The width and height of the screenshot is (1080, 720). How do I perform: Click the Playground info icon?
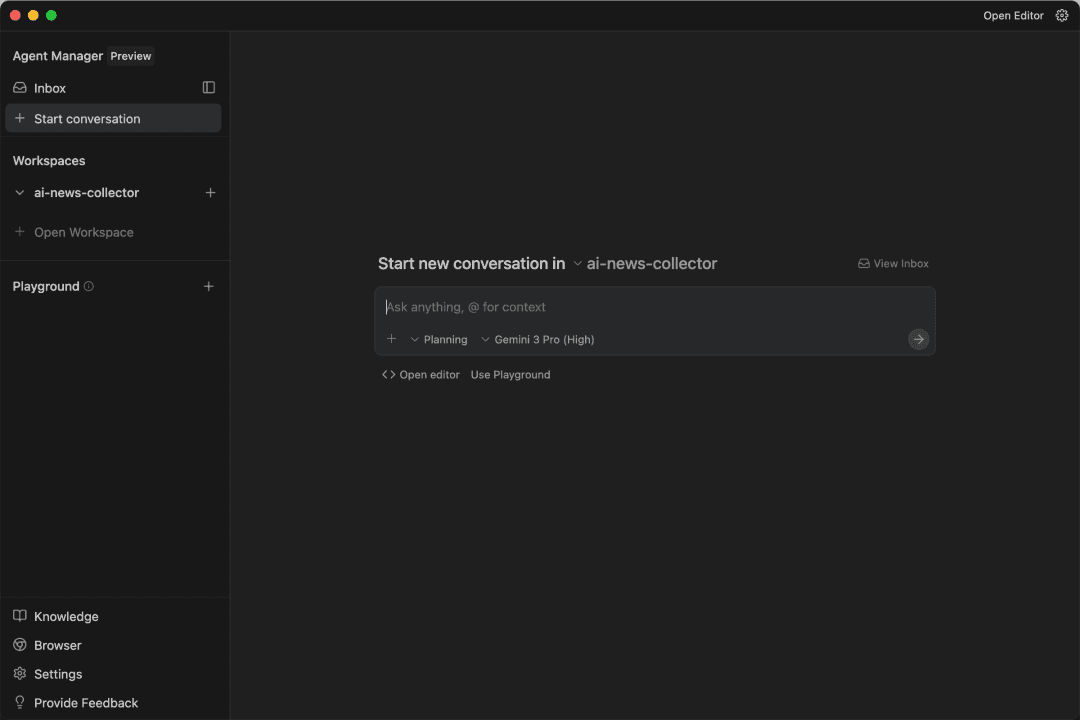pos(89,286)
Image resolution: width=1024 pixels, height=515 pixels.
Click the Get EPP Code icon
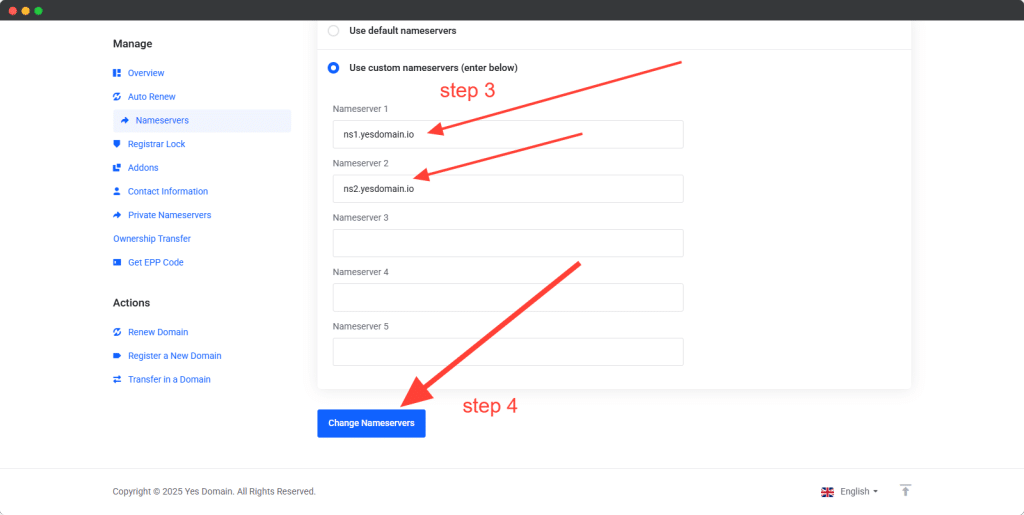[x=117, y=262]

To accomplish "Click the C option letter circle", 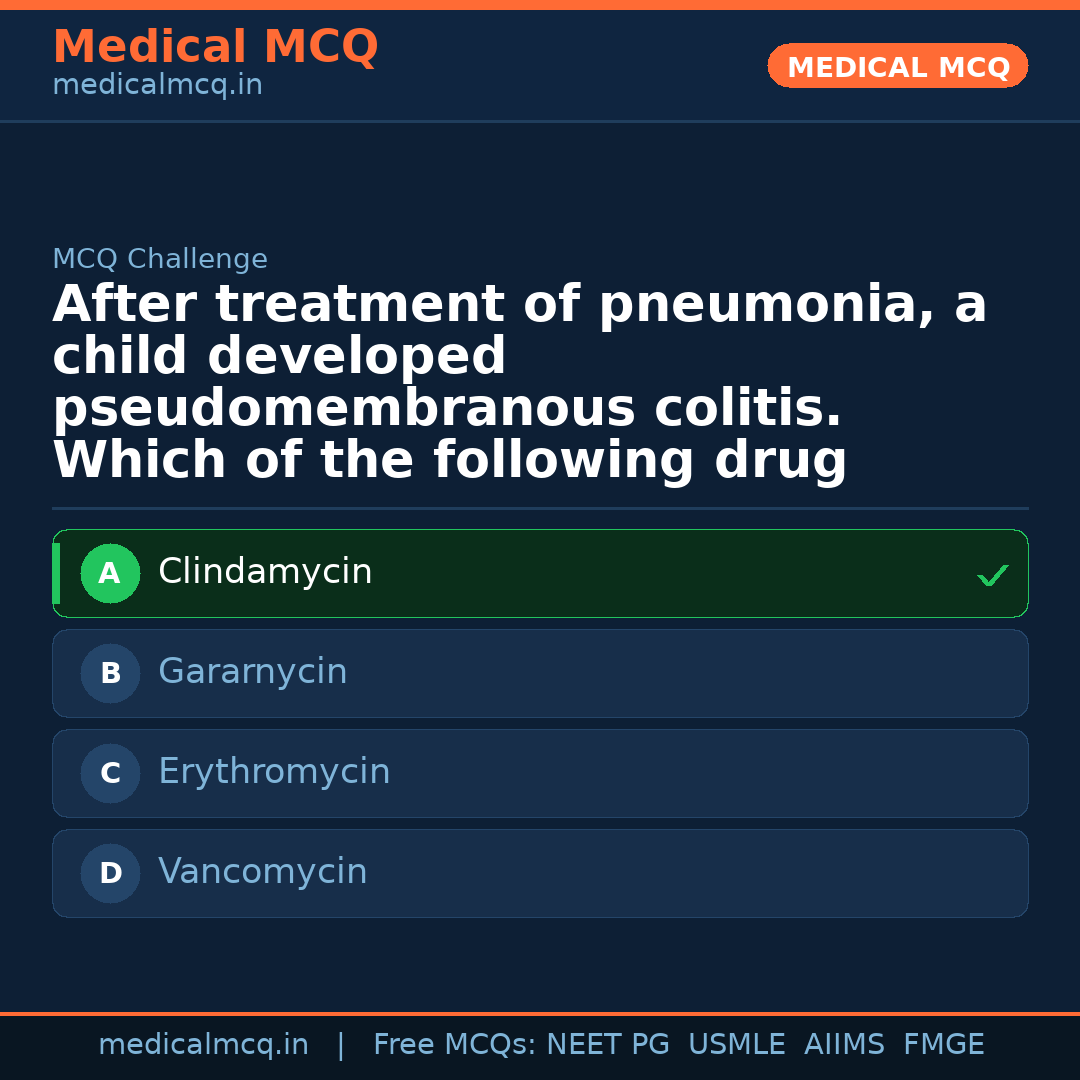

EXERCISE AIM: Render the rows above, from the line containing "Image resolution: width=1024" through the last row, as a numbered list, skipping blank lines and omitting the pictures.

RIGHT ANSWER:
1. Image resolution: width=1024 pixels, height=515 pixels.
2. Click the Get EPP Code icon
3. [x=117, y=262]
4. To accomplish "Click the C option letter circle", 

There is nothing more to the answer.